What might a new USC-based earthquake center include? Among other initiatives, SCEC proposes a significant expansion of quake sensors, including accelerometers, broadband stations and GPS stations — hundreds of them — stationed within a kilometer of main faults. They would be augmented by cameras, acoustic sensors and other geophysical instruments. The system would be integrated with the regional sensors, motivating new theoretical studies, lab experiments and field observations, with analysis aided by artificial intelligence and other advanced techniques.

Ground zero for the network would be the San Jacinto Fault in Riverside and San Bernardino counties — one of the biggest and historically active faults in the region — as well as the San Andreas Fault.

Yehuda Ben-Zion’s optimism around earthquake prediction fueled by data

What makes Ben-Zion optimistic about his new approach?

The answer is found in a Nov. 17 paper he co-authored in Nature, which analyzes data collected from near-fault sensors prior to some recent earthquakes, roughly magnitude 7 and larger, from around the world. In certain instances, the data show tantalizing clues that seem to suggest a large temblor is getting ready to strike.
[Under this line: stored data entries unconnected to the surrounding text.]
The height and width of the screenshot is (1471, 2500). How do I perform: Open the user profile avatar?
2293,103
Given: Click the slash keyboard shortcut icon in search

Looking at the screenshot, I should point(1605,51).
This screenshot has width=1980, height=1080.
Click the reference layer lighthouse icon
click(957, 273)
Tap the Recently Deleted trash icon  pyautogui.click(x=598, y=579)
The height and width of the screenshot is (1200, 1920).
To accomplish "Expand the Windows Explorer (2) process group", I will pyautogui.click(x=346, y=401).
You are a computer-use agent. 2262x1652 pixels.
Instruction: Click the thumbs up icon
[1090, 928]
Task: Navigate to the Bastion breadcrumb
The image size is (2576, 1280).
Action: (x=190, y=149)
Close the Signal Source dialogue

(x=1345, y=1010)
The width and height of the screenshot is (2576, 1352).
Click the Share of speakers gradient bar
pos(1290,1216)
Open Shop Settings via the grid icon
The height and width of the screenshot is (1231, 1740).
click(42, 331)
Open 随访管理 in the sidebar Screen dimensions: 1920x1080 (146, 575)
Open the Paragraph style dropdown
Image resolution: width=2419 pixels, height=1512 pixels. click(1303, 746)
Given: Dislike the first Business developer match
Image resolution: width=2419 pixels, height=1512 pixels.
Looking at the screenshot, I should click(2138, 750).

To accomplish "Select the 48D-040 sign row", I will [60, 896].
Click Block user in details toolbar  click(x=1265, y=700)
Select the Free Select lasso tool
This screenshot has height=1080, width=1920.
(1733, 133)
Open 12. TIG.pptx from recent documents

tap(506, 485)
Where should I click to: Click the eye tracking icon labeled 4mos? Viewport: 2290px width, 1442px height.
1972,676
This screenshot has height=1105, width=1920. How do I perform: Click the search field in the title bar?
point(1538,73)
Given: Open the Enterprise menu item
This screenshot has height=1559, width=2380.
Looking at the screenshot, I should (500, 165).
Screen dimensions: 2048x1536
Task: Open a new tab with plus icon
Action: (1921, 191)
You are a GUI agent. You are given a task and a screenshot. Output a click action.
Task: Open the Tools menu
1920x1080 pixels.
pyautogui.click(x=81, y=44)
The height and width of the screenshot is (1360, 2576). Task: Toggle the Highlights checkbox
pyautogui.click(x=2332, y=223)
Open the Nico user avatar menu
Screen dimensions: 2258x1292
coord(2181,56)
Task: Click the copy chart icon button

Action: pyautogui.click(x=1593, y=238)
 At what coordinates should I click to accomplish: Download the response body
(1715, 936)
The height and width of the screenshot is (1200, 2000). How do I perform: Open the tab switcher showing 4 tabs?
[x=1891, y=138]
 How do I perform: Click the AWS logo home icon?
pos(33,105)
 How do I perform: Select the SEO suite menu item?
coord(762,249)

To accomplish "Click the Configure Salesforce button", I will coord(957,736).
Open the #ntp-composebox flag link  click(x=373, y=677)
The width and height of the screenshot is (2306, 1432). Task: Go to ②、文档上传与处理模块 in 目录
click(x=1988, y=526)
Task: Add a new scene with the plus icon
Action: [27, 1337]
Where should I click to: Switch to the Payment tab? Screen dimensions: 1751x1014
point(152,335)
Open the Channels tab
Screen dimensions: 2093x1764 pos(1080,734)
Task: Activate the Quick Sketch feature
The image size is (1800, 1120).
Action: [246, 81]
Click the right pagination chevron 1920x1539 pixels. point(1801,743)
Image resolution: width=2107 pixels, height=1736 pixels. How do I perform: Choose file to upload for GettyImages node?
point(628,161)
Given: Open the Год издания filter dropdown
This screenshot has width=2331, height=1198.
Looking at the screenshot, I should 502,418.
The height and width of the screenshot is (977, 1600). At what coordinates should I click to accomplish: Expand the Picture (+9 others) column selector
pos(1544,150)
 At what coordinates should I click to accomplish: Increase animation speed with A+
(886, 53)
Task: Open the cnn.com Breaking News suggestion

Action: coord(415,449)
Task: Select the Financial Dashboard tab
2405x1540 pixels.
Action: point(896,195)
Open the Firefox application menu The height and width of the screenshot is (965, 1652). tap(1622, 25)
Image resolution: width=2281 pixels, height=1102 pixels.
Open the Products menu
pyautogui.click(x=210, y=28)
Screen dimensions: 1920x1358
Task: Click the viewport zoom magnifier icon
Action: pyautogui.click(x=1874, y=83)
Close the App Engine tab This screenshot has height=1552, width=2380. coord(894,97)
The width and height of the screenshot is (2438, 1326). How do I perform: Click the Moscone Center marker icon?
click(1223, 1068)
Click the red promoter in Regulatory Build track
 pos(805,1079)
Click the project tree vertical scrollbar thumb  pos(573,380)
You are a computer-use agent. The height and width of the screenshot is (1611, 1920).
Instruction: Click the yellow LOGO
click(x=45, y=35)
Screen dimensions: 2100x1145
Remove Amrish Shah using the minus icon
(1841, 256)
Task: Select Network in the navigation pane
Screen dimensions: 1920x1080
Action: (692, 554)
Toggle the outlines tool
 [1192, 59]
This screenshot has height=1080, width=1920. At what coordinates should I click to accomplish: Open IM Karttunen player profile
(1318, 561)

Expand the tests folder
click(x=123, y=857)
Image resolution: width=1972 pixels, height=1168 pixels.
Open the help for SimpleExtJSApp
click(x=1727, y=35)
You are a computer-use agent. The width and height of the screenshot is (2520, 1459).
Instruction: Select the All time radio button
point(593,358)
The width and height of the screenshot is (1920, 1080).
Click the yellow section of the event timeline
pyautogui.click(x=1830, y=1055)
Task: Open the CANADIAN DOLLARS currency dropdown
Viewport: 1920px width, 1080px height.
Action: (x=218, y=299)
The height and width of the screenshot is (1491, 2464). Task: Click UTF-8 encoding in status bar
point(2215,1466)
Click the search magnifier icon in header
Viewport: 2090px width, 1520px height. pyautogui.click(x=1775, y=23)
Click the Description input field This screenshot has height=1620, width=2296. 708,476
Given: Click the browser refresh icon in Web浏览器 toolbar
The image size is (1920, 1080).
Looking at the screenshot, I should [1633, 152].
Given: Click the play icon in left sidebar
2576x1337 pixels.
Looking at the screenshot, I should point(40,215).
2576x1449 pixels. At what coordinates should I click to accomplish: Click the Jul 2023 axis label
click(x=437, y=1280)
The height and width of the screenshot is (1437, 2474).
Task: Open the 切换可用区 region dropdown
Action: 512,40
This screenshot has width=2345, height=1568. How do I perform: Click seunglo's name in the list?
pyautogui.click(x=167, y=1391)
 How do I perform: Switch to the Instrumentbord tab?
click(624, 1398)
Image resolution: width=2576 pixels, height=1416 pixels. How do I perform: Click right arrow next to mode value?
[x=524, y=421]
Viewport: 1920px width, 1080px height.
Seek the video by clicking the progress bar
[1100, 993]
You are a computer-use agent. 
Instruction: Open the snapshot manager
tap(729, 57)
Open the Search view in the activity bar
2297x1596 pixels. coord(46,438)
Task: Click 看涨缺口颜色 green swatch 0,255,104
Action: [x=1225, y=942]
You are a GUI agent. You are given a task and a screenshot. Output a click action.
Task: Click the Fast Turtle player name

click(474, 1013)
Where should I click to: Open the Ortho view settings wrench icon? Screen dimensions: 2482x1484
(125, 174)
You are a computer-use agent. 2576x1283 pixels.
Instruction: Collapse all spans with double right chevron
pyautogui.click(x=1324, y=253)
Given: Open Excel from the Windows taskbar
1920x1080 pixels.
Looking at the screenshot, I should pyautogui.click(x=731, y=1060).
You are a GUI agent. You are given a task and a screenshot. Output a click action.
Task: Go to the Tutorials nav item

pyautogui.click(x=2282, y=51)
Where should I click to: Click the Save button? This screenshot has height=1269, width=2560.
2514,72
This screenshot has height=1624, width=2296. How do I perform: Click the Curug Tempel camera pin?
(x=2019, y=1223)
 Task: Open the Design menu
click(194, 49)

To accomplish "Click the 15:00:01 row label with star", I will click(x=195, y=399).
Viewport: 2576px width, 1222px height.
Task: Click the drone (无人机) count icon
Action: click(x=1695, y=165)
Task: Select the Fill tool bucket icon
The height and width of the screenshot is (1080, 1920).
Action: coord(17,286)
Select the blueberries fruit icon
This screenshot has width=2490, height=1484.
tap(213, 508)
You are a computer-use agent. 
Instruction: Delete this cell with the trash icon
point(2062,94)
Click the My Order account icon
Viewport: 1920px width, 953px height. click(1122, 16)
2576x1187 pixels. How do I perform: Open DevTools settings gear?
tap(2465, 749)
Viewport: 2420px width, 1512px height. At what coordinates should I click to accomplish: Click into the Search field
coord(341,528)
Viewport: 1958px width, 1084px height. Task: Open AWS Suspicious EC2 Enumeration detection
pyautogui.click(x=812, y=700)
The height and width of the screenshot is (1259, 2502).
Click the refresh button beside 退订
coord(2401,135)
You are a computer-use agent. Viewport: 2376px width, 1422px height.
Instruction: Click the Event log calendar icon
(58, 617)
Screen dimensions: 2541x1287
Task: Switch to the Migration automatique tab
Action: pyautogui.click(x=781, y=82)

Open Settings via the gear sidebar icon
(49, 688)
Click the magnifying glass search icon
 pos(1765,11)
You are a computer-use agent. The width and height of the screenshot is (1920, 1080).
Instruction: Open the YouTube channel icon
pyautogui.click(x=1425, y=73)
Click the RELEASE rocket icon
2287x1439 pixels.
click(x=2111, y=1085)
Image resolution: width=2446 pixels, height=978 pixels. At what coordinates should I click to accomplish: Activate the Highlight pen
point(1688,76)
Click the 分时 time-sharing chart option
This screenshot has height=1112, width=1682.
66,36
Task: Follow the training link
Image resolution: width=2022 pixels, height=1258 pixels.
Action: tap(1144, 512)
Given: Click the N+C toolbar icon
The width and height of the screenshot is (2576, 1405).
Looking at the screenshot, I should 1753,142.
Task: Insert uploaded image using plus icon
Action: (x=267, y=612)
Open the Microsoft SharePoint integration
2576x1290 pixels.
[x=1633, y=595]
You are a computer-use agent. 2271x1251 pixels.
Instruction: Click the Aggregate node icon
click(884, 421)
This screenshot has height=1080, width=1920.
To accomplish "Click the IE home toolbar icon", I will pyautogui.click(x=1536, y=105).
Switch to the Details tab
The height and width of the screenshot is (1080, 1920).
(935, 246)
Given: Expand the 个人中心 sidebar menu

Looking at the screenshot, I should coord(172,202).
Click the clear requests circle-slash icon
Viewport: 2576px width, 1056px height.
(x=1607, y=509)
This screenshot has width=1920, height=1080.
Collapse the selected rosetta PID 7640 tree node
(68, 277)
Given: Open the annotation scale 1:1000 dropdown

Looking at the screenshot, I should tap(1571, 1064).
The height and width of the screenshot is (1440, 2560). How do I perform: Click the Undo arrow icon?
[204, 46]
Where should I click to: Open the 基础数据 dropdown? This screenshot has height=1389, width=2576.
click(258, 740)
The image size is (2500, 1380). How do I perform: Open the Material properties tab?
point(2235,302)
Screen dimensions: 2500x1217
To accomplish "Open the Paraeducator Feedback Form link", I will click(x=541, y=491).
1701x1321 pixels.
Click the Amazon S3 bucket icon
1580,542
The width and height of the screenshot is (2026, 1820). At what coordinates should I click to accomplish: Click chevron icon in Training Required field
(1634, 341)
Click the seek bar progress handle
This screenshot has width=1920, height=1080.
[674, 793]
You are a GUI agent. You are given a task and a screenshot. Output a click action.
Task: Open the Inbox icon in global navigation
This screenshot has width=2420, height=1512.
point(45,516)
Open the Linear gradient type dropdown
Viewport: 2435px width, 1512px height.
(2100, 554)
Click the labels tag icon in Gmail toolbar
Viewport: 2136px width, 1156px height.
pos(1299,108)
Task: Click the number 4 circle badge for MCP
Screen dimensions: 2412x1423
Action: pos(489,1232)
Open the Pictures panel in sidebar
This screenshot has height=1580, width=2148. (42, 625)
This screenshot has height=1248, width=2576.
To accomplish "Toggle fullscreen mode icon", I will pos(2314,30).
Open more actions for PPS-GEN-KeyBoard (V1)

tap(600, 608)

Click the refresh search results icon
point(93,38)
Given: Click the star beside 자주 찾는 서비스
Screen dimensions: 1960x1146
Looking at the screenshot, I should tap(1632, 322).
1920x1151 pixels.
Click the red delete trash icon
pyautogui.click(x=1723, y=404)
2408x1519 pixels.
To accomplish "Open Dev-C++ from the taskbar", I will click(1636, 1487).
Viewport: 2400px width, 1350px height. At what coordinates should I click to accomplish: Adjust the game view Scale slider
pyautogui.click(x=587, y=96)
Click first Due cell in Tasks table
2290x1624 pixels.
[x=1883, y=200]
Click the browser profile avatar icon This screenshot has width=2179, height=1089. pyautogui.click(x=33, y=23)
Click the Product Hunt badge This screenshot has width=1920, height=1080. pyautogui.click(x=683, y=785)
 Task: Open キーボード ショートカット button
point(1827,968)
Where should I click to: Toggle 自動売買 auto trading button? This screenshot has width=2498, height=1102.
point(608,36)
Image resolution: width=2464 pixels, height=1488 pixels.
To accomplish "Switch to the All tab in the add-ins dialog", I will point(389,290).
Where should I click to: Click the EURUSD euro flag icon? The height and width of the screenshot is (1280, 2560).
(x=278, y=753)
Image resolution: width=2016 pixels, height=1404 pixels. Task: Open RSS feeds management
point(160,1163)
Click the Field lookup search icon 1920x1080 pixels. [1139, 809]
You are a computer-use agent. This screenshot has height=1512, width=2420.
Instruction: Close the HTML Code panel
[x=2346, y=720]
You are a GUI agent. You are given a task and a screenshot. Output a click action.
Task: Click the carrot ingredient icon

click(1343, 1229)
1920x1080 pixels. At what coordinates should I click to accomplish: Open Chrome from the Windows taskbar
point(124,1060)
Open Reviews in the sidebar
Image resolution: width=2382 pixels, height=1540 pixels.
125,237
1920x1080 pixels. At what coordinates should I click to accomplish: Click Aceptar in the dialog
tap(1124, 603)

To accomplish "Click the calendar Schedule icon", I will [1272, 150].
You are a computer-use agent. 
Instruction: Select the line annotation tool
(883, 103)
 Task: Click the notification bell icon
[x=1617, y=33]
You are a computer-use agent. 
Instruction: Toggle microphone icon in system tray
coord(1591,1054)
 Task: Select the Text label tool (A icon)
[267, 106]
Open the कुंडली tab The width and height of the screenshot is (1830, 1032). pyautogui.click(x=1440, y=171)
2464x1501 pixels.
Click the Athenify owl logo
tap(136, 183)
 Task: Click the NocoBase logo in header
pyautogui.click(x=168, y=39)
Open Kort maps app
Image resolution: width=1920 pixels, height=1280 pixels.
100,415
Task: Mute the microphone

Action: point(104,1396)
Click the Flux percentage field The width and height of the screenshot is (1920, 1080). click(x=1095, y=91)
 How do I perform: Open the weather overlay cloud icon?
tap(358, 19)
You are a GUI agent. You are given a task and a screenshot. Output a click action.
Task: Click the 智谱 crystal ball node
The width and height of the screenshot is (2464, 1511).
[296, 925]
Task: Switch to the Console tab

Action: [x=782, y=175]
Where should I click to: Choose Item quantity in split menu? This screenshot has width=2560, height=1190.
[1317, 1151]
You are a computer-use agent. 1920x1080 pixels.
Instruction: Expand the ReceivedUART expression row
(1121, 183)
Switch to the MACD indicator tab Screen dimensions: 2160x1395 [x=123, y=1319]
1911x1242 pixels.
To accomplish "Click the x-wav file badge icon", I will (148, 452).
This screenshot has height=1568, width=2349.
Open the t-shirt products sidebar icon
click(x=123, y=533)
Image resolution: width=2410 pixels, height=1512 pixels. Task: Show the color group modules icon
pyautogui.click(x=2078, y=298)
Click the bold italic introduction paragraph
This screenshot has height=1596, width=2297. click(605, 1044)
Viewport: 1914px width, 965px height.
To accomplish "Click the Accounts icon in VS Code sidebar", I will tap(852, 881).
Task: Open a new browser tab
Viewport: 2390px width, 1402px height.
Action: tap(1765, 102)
Among the early warning signals were evidence for a gradual weakening of rocks and deformation of crust around future rupture zones, slow-slip events and foreshocks, and increasing concentration of seismic activity localized in a narrow band atop the portion of the fault that eventually broke. These processes were observed days, weeks and months before a mainshock, the paper explains.

In particular, the study analyzes how some of these phenomena were manifest preceding the 1992 Landers, 1999 Hector Mine and 2019 Ridgecrest quakes in the Mojave Desert, as well as the 2010 El Mayor-Cucapah quake in Baja California. Similar clues were recorded before several major quakes in Japan, as well as the magnitude 8.2 quake near Iquique, Chile, in 2014.

While not every fault gives a warning of rupture, Ben-Zion says that “with more precise measurements and better near-fault data captured just before a big quake, we can derive signals in the fault zone that can lead to improved ability to forecast large earthquakes.”

If all goes as planned, a new earthquake center might help Southern California protect against disaster. The so-called “big one,” a giant quake forecast for the southern San Andreas Fault extending from the Salton Sea almost to Bakersfield, would unleash catastrophe. The ShakeOut Earthquake Scenario developed a decade ago by the USGS warns of a magnitude 7.9 quake that would kill 1,800 people and cause 50,000 casualties and $200 billion in property damage. The southernmost section of the fault, near the Salton Sea and Coachella Valley, hasn’t ruptured in more than 300 years, an unusually long interval of quiescence.